(Recorded data)
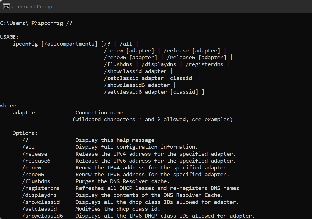Click the wildcard characters note line
The height and width of the screenshot is (219, 312).
(x=152, y=120)

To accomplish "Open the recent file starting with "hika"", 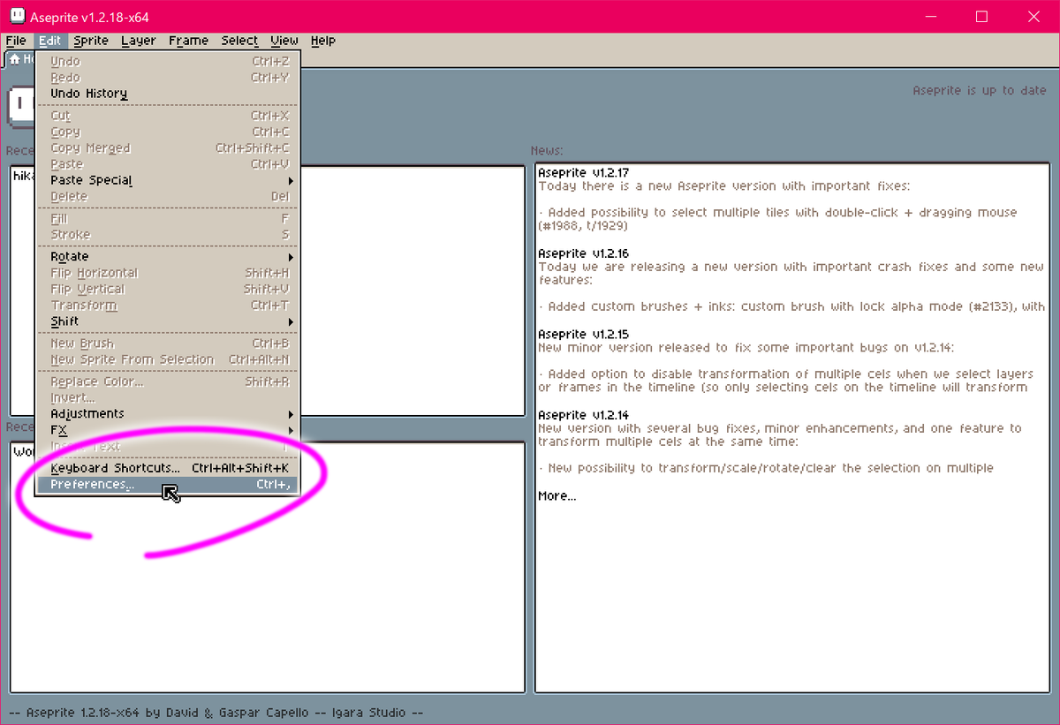I will coord(22,176).
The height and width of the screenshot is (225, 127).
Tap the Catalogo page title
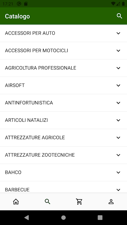[17, 16]
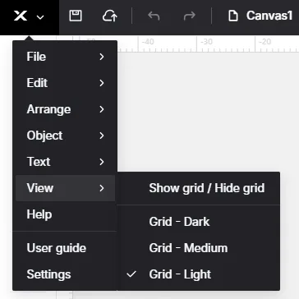Collapse the main menu dropdown chevron
Image resolution: width=299 pixels, height=299 pixels.
coord(40,17)
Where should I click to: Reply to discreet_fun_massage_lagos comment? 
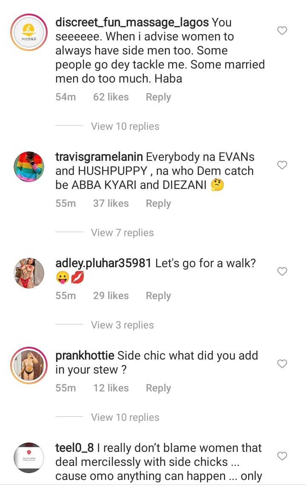pos(158,97)
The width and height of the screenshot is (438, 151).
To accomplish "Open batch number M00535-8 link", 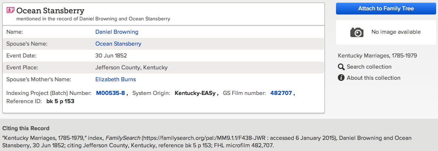I will point(111,93).
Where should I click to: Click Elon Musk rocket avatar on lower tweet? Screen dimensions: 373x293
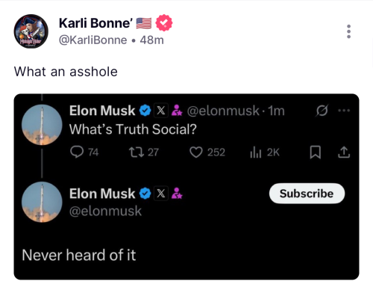[42, 202]
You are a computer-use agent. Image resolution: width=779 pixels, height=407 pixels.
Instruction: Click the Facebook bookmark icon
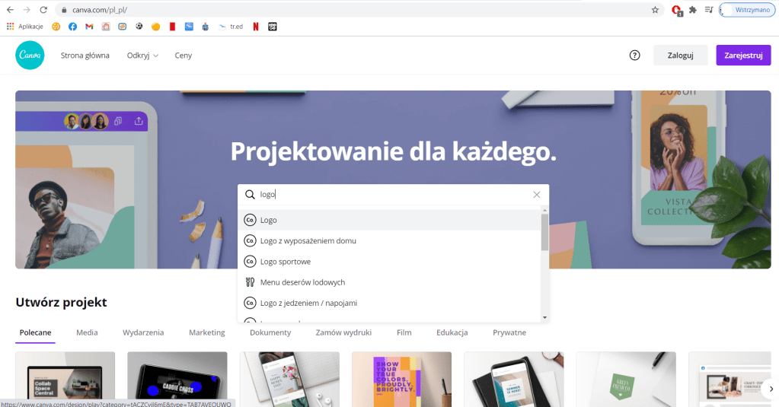coord(72,27)
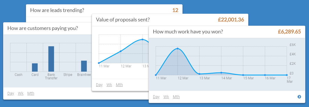Click the Bank Transfer bar in payments chart
The image size is (309, 107).
point(51,59)

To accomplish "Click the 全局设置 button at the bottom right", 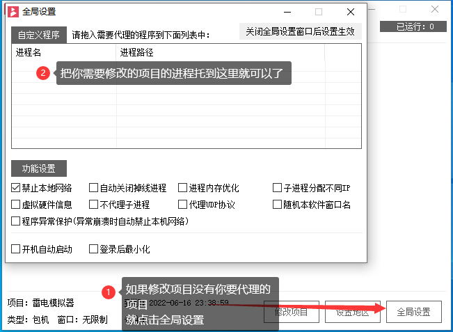I will click(413, 312).
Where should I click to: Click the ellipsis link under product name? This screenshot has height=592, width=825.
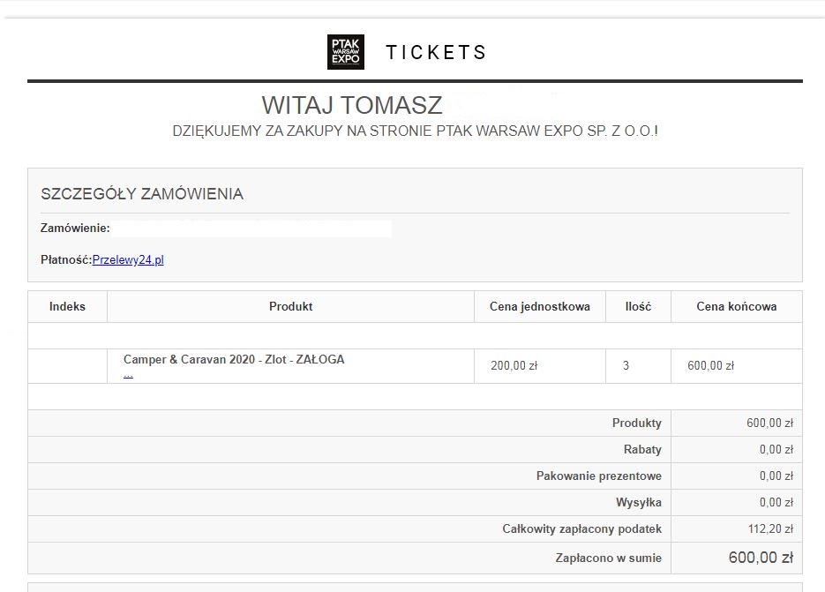(128, 374)
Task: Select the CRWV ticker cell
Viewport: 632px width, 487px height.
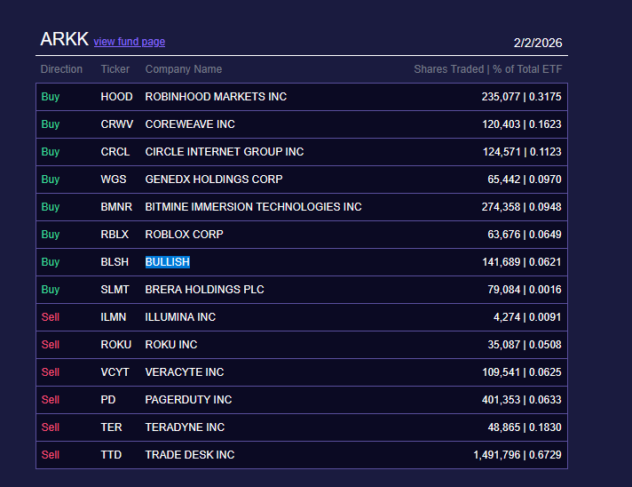Action: [117, 124]
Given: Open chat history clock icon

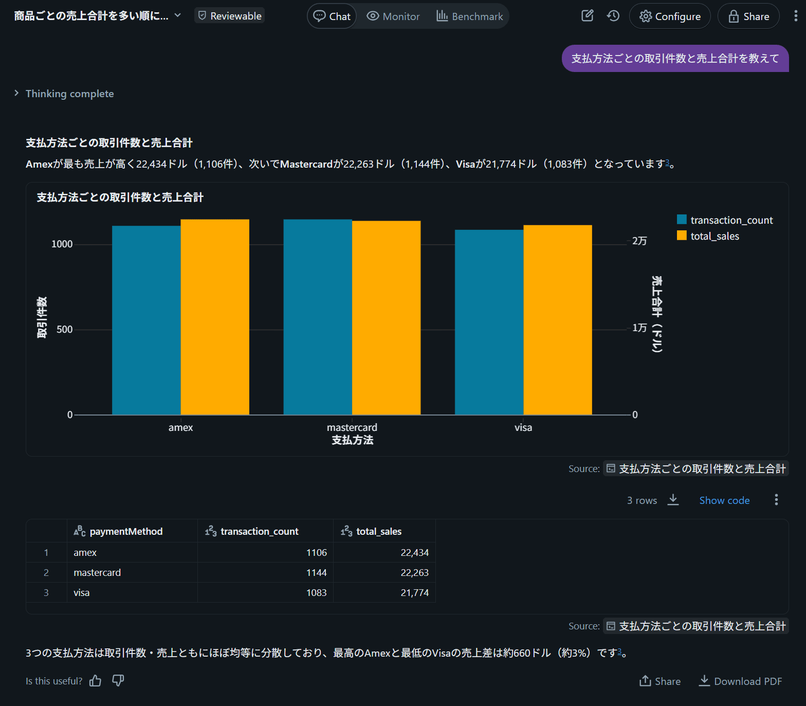Looking at the screenshot, I should tap(613, 16).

TASK REQUIREMENTS:
Only the lines from the one containing "Task: Select the CRWV ticker cell" through the end of the records above should be retyped, exactly as they stand, with any pictures left out.

EXERCISE ANSWER:
Task: Select the CRWV ticker cell
Viewport: 632px width, 487px height.
Action: [117, 124]
Given: Open chat history clock icon

Looking at the screenshot, I should tap(613, 16).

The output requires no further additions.